***** Raw data *****

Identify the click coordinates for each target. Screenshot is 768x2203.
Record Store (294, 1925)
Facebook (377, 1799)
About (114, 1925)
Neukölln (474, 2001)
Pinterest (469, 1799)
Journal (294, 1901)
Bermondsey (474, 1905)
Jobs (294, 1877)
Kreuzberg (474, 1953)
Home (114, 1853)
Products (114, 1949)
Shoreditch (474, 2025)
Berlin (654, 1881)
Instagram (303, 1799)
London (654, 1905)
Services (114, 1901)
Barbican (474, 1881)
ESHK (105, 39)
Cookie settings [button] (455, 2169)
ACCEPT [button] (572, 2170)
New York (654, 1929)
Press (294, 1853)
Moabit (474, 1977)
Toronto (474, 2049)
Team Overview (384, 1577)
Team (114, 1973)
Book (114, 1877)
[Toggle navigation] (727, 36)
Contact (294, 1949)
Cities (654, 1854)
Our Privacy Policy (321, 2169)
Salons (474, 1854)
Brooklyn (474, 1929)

*****
***** Raw data *****

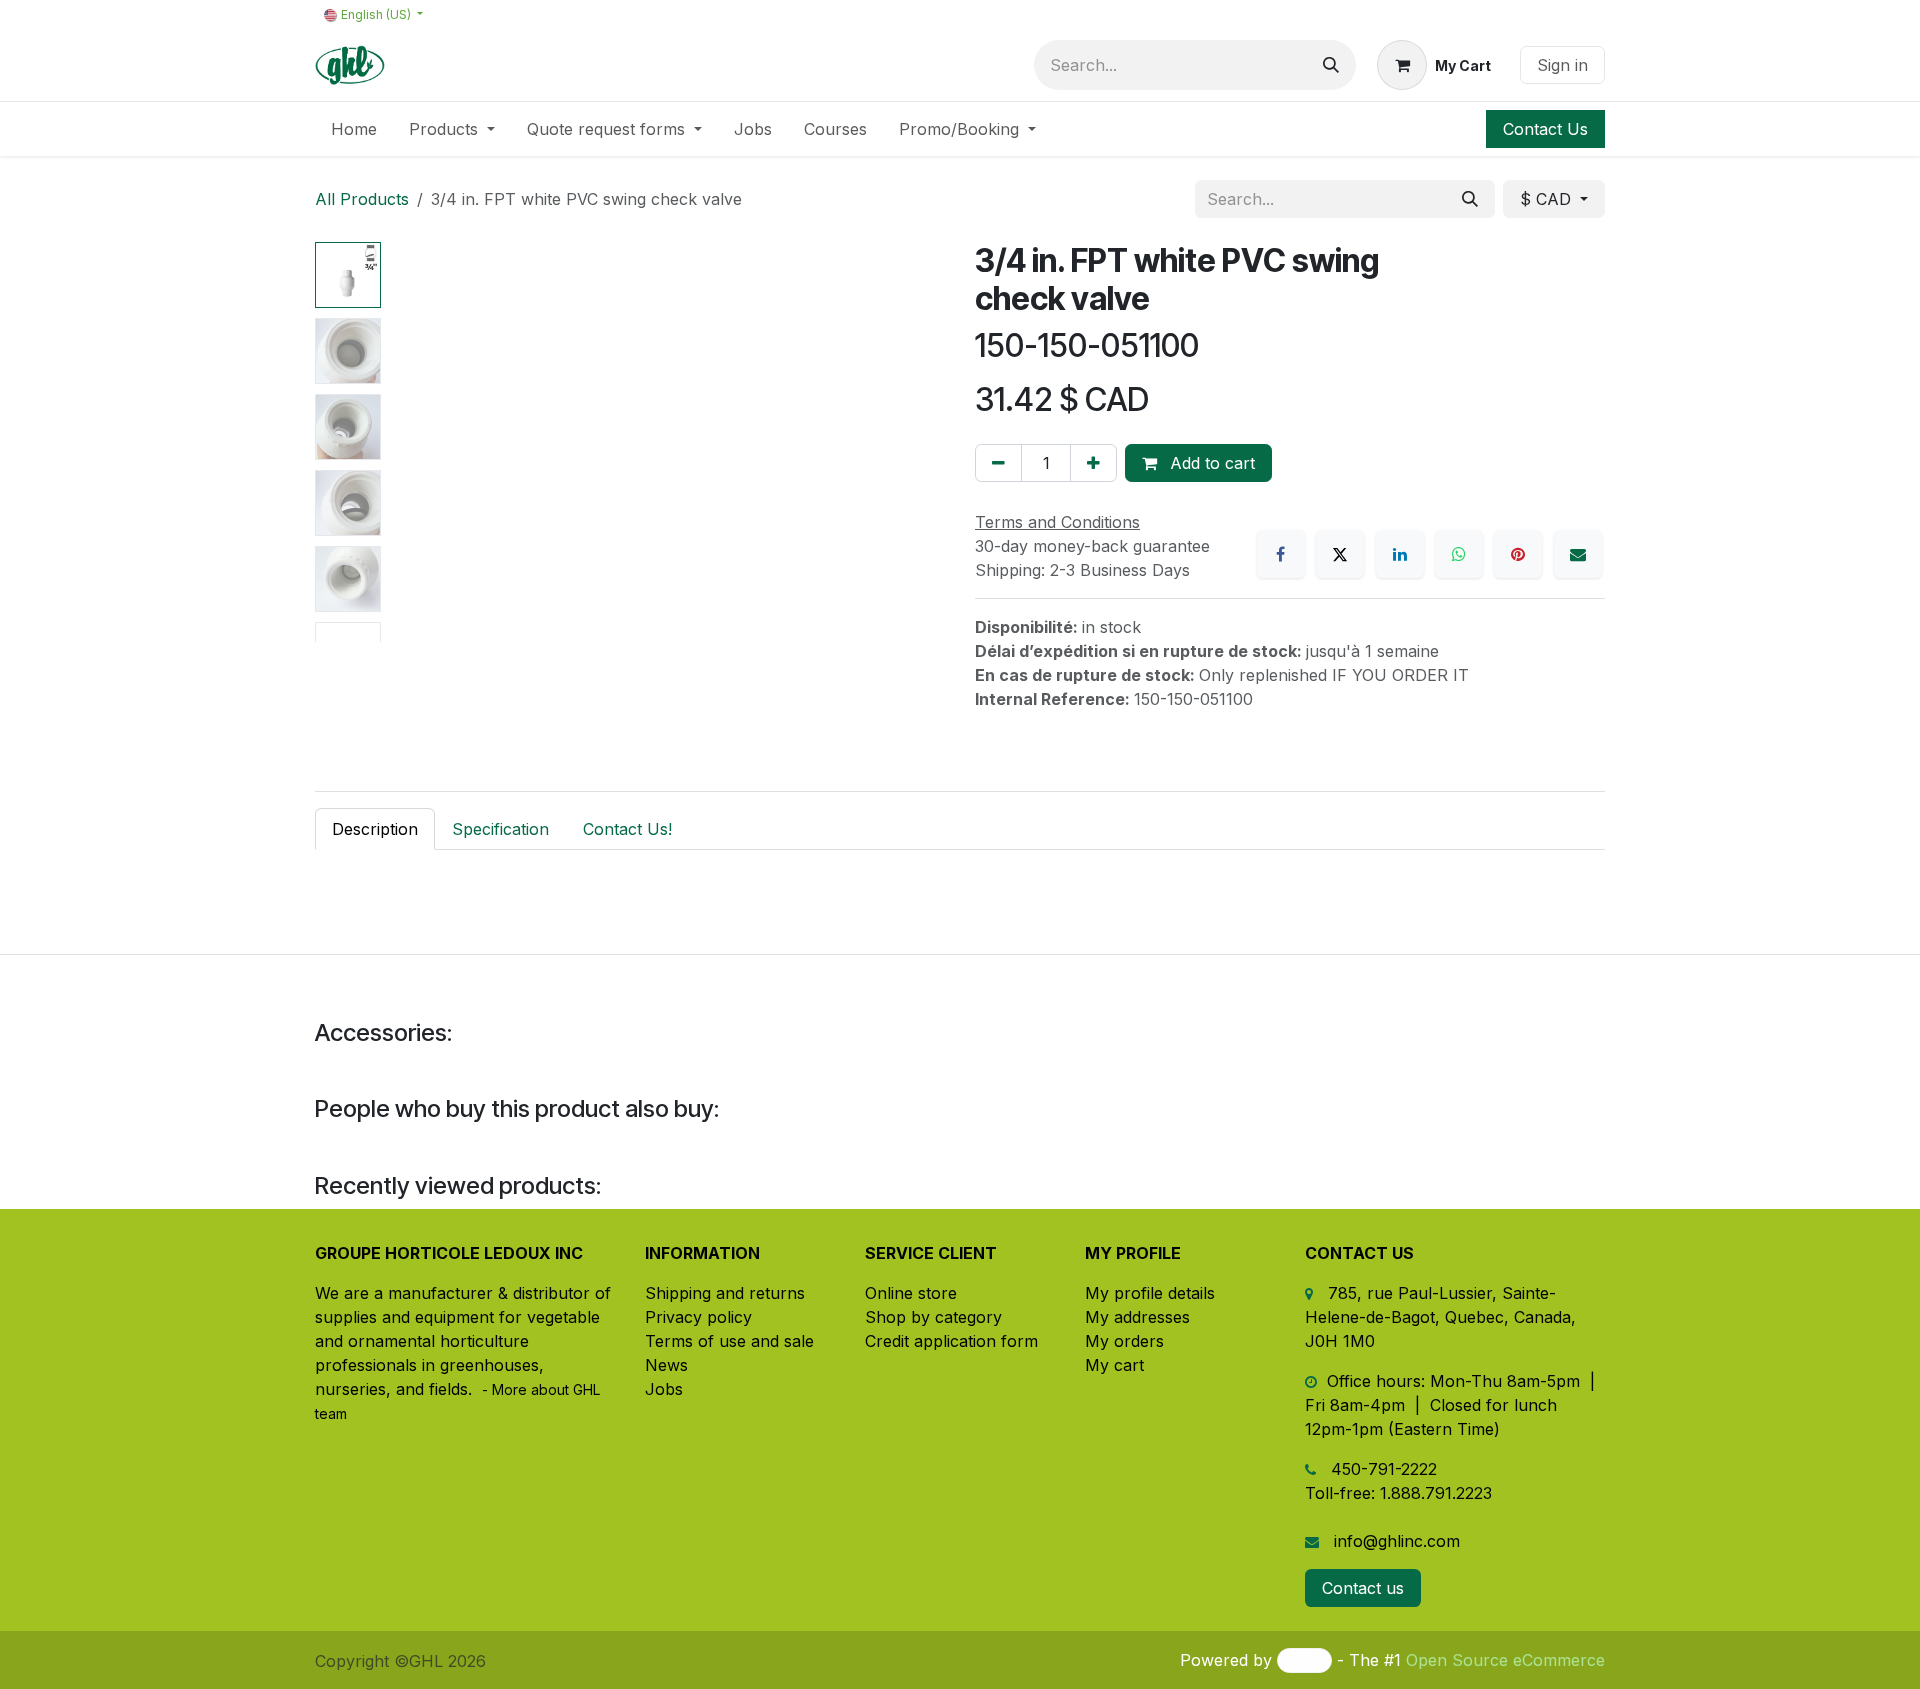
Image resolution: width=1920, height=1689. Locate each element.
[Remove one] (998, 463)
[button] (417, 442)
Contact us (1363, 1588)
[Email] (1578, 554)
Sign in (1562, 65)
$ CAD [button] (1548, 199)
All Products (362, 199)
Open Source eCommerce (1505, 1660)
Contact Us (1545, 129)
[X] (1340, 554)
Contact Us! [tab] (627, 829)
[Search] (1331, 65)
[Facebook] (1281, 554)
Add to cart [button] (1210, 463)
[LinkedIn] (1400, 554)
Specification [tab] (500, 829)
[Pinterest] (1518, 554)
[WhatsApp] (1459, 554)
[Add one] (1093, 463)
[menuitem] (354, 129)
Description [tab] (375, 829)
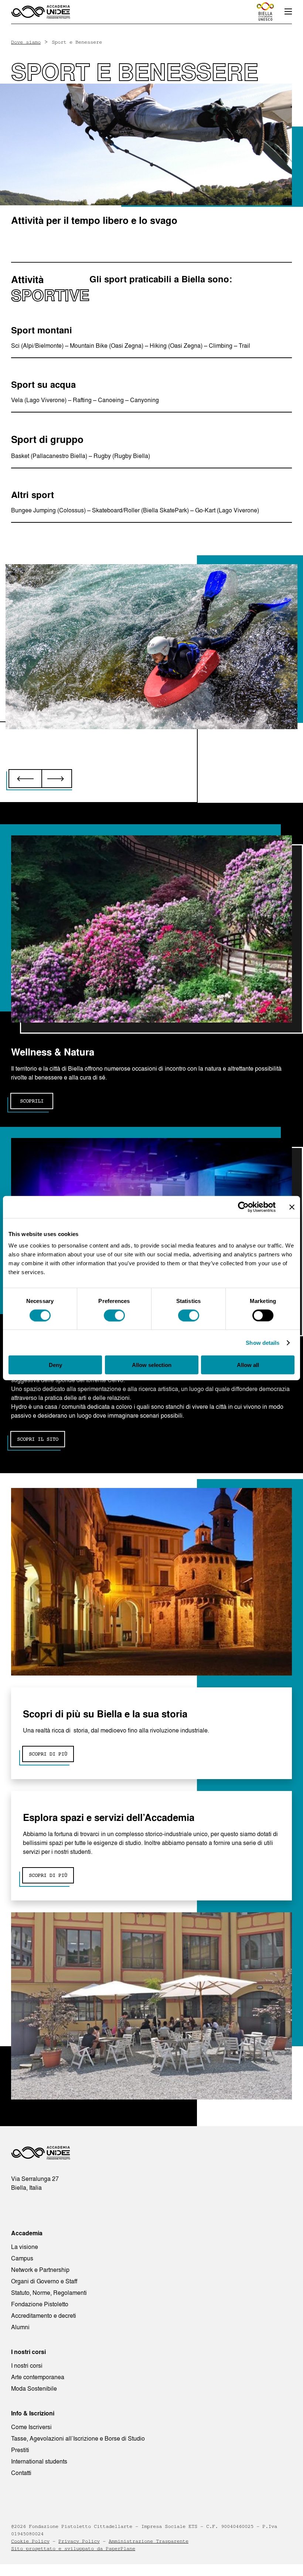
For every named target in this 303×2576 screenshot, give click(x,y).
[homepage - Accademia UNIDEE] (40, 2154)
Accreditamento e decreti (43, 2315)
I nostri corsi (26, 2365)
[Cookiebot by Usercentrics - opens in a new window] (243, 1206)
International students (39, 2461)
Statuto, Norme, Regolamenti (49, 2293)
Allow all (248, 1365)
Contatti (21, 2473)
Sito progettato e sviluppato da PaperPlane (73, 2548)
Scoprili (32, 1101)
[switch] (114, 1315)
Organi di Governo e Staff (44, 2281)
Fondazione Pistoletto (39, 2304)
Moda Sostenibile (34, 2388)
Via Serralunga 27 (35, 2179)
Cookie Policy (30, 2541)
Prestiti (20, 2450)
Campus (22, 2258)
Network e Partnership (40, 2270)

*****

[What the task requires] Your task for the entries above: copy exactly the span starting with the line with "[homepage - Accademia UNIDEE] (40, 2154)" and going on through the line with "Network e Partnership (40, 2270)", both lines included, and nothing else.

[Result of this exercise]
[homepage - Accademia UNIDEE] (40, 2154)
Accreditamento e decreti (43, 2315)
I nostri corsi (26, 2365)
[Cookiebot by Usercentrics - opens in a new window] (243, 1206)
International students (39, 2461)
Statuto, Norme, Regolamenti (49, 2293)
Allow all (248, 1365)
Contatti (21, 2473)
Sito progettato e sviluppato da PaperPlane (73, 2548)
Scoprili (32, 1101)
[switch] (114, 1315)
Organi di Governo e Staff (44, 2281)
Fondazione Pistoletto (39, 2304)
Moda Sostenibile (34, 2388)
Via Serralunga 27 (35, 2179)
Cookie Policy (30, 2541)
Prestiti (20, 2450)
Campus (22, 2258)
Network e Partnership (40, 2270)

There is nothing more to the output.